Mengingat begitu pentingnya fase pembentukan karakter pelajar di sekolah sebagai bekal untuk menjalani kehidupan bermasyarakat, maka kader KAMMI harus mengambil peran penting ini sebagai bentuk dakwah profesi. KAMMI perlu memaksimalkan kualitas kader sejak dini ketika masih berada di kampus dan menjalani dakwah kampus.

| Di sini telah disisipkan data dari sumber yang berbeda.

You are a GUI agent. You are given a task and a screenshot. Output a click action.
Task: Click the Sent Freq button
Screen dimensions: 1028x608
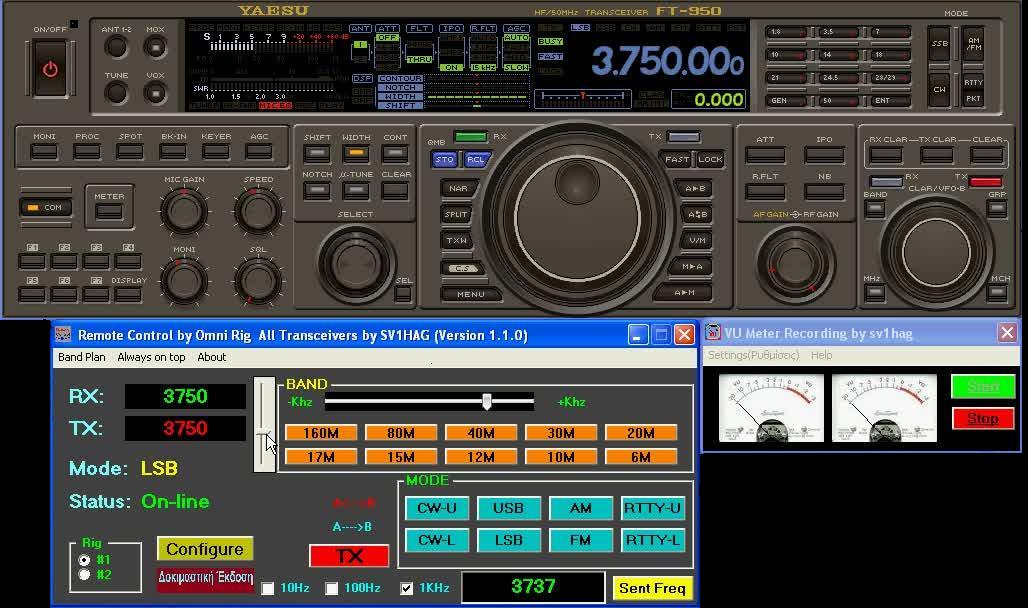(652, 588)
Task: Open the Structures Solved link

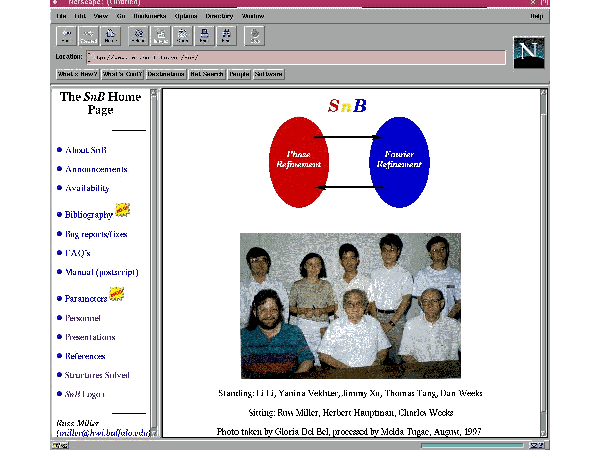Action: (97, 375)
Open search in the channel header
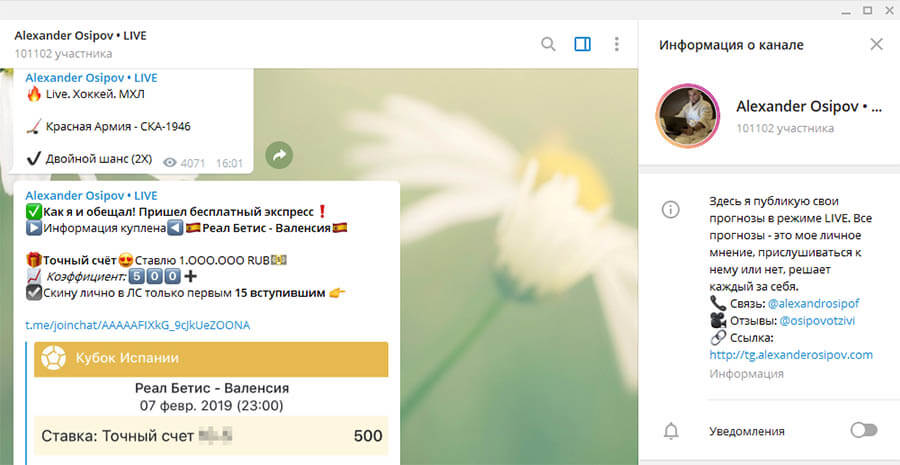900x465 pixels. tap(548, 44)
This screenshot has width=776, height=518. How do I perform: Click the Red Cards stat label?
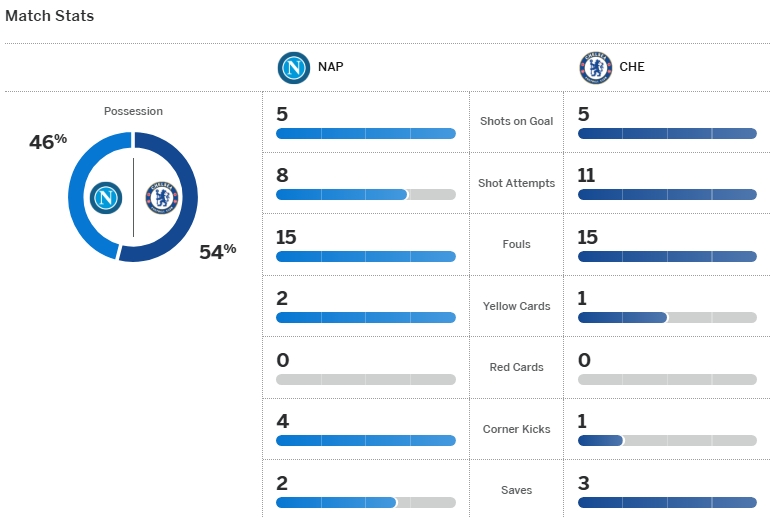[x=516, y=367]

Dakwah kampus, entah itu dalam bentuk dakwah syiasah, ilmi, ataupun dengan syi’ar, merupakan sarana yang sangat penting bagi kader KAMMI untuk mempersiapkan diri menghadapi dakwah profesi setelah lulus dari perguruan tinggi. Selain itu juga kader perlu mendapat penguatan dan monitoring ketika sudah terjun di masyarakat. Karena, tak selamanya dia akan menemukan orang-orang yang mempunyai visi sama di tempat dia melaksanakan dakwah profesinya atau malah ada pertentangan ketika kader melaksanakan dakwah profesinya. Ini tentu saja akan menjadi beban mental bagi kader tersebut. Selayaknya setiap kader mendapat penguatan sejak dini ketika berada di kampus.
Membentuk Masyarakat Islami
Proses pembentukan karakter pelajar ini akan menuai hasil ketika sang pelajar sudah mengambil peran di masyarakat. Minimal, pembinaan karakter ini akan berpengaruh pada sang pelajar secara individu. Dia akan bisa membedakan mana yang bathil dan harus dihindari atau diperangi, dan mana yang baik dan harus dilakukan atau didukung. Ketika hal yang seperti ini berlanjut kepada keturunannya, maka ada kemungkinan yang semakin besar untuk menciptakan masyarakat yang Islami. Selain itu, proses pembentukan karakter pelajar ini juga bisa dijadikan sebagai sarana untuk menyiapkan kader-kader dakwah. Hal seperti ini sudah diterapkan beberapa kader dan alumni yang berprofesi sebagai pendidik. Mereka bisa menyiapkan kader-kader penerus dakwah yang siap melaksanakan dakwah kampus ketika melanjutkan pendidikan ke perguruan tinggi dan mengambil peran di masyarakat.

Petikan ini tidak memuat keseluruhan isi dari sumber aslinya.